Un día

Un día dejas de pensar en cómo será ella cuando soplas las velas de tu tarta de cumpleaños. Un día dejas de aguantar la respiración cuando pasas por un túnel con el coche, mientras anhelas encontrarla al fin. Un día dejas de soplar pestañas y de tratar de encontrarlas mientras ella sigue siendo tu único deseo. Un día dejas de pensar en una vida a su lado cuando ves una estrella fugaz. Un día dejas de tirar monedas al pozo, pensando en la fortuna que realmente tendrías si ella apareciese. Un día dejas de mirar al suelo cuando vas al campo, tratando de buscar tréboles de cuatro hojas, un trébol que regalarle y decirle, "esto te trajo a mi" .
Un día aparece, cuando ya no dabas un duro por ti y la búsqueda había dejado de tener sentido.
Ese día, amigo, empiezas a creer en la suerte.

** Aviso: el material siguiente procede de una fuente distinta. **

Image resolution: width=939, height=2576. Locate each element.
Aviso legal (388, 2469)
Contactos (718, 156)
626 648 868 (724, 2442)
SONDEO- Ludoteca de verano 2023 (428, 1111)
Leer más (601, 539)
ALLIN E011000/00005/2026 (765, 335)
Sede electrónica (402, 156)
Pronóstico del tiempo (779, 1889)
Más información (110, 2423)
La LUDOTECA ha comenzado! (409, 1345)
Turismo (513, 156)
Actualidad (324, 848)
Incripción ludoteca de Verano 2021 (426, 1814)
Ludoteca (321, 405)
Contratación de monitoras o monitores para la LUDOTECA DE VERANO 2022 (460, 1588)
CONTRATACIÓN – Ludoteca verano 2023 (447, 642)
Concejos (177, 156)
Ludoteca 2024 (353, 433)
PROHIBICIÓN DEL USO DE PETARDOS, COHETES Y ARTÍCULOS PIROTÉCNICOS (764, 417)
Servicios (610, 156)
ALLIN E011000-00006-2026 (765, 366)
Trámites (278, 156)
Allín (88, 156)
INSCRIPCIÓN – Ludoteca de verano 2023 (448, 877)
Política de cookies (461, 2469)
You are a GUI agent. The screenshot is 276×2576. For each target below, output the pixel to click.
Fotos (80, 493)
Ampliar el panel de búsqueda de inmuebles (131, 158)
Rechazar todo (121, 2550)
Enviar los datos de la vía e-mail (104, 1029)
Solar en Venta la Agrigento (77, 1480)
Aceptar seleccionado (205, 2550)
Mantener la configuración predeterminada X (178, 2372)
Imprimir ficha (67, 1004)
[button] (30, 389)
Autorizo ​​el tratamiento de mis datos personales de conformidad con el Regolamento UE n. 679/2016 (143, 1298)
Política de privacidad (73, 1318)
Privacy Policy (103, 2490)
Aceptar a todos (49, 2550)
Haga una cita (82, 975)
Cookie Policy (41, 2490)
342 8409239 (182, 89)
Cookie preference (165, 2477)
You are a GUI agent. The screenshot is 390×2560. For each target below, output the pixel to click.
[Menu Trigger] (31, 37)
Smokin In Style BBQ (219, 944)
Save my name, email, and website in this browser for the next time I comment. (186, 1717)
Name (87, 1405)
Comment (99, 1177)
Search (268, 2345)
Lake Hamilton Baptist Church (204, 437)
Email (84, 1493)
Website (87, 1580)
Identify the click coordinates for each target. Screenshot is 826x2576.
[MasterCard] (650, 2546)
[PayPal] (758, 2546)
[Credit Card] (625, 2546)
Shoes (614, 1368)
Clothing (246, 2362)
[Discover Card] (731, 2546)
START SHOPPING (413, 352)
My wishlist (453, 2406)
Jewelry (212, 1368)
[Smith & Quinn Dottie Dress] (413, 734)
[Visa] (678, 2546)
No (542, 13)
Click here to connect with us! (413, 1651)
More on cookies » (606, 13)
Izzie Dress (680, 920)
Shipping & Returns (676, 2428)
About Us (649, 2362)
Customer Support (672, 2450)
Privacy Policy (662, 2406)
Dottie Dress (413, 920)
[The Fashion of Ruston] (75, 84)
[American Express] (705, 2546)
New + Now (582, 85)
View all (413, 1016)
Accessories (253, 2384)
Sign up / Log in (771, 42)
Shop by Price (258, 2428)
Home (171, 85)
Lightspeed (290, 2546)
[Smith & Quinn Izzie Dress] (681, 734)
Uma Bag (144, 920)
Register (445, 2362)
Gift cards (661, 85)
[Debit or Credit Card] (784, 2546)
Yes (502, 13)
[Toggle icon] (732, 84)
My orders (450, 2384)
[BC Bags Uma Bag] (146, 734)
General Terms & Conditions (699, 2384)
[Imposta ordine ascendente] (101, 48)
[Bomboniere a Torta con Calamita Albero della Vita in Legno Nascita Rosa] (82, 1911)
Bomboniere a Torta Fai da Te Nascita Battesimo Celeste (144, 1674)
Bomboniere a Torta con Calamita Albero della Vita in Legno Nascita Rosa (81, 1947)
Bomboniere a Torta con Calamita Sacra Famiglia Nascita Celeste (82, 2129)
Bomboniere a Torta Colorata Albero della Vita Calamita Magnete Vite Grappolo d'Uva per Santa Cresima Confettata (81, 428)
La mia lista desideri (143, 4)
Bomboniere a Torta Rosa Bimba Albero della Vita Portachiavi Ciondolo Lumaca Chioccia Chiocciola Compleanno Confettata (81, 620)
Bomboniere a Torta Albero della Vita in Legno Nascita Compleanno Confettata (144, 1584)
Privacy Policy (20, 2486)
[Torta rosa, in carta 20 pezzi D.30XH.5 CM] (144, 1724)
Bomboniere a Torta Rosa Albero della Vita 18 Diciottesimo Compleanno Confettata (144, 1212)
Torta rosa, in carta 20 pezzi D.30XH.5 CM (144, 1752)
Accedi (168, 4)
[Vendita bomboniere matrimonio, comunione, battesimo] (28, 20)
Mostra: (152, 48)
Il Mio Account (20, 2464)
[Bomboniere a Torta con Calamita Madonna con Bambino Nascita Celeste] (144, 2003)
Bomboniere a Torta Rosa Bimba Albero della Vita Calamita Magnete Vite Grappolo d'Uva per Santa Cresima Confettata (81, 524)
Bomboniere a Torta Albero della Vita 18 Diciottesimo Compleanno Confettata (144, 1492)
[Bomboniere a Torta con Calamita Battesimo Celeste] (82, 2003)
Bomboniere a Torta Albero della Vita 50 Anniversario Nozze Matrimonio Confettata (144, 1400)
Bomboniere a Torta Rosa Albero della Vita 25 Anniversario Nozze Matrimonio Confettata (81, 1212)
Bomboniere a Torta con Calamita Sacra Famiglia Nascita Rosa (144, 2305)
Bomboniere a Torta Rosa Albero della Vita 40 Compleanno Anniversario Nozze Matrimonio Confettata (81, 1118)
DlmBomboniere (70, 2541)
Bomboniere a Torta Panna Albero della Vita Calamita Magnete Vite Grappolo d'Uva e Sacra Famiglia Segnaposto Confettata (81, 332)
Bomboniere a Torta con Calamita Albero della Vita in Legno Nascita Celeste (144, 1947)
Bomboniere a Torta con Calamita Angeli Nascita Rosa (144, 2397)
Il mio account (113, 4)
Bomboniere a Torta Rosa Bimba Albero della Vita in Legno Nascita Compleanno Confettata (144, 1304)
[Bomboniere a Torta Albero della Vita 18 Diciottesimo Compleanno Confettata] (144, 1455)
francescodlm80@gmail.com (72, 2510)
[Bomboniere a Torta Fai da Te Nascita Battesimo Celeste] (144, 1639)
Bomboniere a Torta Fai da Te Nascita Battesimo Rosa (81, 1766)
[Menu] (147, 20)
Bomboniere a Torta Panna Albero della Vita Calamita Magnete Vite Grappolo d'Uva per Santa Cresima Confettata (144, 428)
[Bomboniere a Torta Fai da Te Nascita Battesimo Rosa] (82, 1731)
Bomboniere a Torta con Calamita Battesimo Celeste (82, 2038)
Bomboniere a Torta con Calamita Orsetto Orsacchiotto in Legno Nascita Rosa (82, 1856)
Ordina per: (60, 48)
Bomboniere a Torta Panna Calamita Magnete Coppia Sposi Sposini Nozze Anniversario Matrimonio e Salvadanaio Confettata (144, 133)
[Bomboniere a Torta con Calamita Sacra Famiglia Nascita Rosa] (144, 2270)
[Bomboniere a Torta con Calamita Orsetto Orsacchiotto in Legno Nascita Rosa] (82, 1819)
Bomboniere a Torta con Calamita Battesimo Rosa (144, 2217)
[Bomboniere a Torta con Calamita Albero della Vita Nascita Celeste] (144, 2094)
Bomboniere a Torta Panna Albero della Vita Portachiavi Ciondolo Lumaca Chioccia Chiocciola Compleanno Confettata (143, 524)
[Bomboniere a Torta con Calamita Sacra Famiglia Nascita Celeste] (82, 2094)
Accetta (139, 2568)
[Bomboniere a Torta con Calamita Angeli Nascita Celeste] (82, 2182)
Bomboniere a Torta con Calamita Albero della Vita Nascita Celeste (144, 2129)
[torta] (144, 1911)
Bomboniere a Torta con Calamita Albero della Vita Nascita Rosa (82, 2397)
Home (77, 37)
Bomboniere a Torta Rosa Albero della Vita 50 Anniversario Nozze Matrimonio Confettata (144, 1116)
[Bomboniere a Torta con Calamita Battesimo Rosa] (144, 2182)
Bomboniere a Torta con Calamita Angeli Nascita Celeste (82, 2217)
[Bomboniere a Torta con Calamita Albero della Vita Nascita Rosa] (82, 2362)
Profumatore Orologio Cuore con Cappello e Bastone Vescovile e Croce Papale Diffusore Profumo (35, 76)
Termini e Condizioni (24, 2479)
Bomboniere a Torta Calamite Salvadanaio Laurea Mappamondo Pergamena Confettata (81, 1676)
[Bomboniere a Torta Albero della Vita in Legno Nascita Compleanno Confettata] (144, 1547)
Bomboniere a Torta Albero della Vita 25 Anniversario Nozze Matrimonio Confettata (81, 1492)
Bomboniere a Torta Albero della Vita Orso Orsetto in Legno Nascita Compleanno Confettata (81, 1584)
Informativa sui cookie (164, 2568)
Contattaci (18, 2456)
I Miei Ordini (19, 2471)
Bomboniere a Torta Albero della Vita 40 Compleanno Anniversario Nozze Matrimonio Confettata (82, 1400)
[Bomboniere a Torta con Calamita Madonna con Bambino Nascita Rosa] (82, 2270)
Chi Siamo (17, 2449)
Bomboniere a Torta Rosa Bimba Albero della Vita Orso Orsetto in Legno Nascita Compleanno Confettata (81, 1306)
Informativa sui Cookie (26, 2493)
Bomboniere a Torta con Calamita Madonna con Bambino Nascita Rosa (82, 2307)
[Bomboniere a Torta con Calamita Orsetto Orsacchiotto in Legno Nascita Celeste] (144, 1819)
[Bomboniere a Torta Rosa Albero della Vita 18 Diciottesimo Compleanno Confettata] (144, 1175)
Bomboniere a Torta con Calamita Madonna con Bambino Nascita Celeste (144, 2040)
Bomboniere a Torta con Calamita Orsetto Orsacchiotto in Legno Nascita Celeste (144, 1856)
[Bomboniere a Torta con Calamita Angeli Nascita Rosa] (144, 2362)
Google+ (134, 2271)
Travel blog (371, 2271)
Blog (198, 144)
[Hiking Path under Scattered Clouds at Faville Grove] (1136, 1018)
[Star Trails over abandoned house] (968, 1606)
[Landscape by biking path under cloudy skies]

Historia de un amor no encontrado

Él, vivía una historia en la que no aparecía Cupido, se había tomado vacaciones. Aun no había conocido una Julieta, su Julieta. Simplemente era la sombra de un Romeo que no existía. No entendía el amor, no lo tenía, no lo encontraba.
No conocía lo que era despertar con la persona a quien amas, lo que sientes al abrir los ojos y ver los tímidos rayos de sol que se cuelan por las rendijas de la persiana al amanecer sobre su rostro. Nunca había despertado entre besos. Solo pudo leer lo que se siente cuando abrazas a esa persona y sientes que ese abrazo va a ser eterno, que no vas a soltarla nunca, y la besas, la besas y dejas de pensar en el mundo, en la vida, y solo piensas en ese Nosotros que dibujar a su lado, porque ese beso es una vida. Pero esos sentimientos no pueden plasmarse con palabras. Había de limitarse a ver la felicidad en el rostro de otros cuando los veía hablar con quien lograba hacer de las horas segundos simplemente con una mirada, con ese alguien que te hacía sentir frío y a la vez calor cuando te sonreía. No entendía el placer de andar juntos, de la mano, o con tu brazo sobre su hombro, como si la protegieses del mundo cuando realmente solo pensabas en ser su mundo, en un largo paseo de ojas secas otoñal, o una gran pradera llena de flores, o una larga playa con las olas bañando los pies, o bajo un paraguas en un día lluvioso, el paisaje daba igual.
Pobre infeliz. Qué vida tan desdichada. De pronto un día se daría cuenta de que no había vivido, que los buenos días no fueron tan buenos y que los malos fueron peores. Todo pasa, todo llega.

Carta número 14

Desde hace ya mucho tiempo, aunque todo el tiempo del mundo parece poco a tu lado, te quiero, te amo, o como quieras llamarlo. Mil veces te expliqué qué cortas se quedaban las palabras cuando trataba de expresar mis sentimientos hacia ti. Me has dado tanto... tanto traté de darte, porque me rescataste, me tapaste cuando más frío tenía y es que los inviernos son muy duros. Hiciste que los días lluviosos no fuesen menos buenos por el simple hecho de no poder estar en la calle. Sacaste todo lo que yo puedo ofrecer y es que me ayudas a superarme cada día, cada día logras enamorarme un poco más, sacar de mí esa sonrisa, aunque ese día no tenga ganas de sonreir. Has logrado hacerme ver lo fantásticos que pueden ser los paseos, cogidos de la mano, en los que no vamos a ningún lado y cualquier momento es bueno para besarte. Que los malos momentos son menos malos cuando recordamos todas las buenas cosas que nos han ocurrido, todo lo vivido, y es que lo hemos vivido juntos. Y me vienen a la memoria todos los besos, los abrazos, las sonrisas, los días en los que te sorprendía con flores, solo porque sí, las caricias... y todo este amor que me has enseñado que se puede llegar a sentir por alguien. Yo ya solo quiero protegerte, cuidarte, mimarte, besarte, quererte, alegrarte, hacerte sonreir y convertir cada día en el mejor que hayas vivido. Solo quiero hacerte feliz para serlo yo también.
Aun no se me han acabado las páginas en las que escribimos esta historia, queda mucho por vivir, queda mucho por disfrutar juntos. Queda un mundo por sentir. Te amo. 14, aun es poco.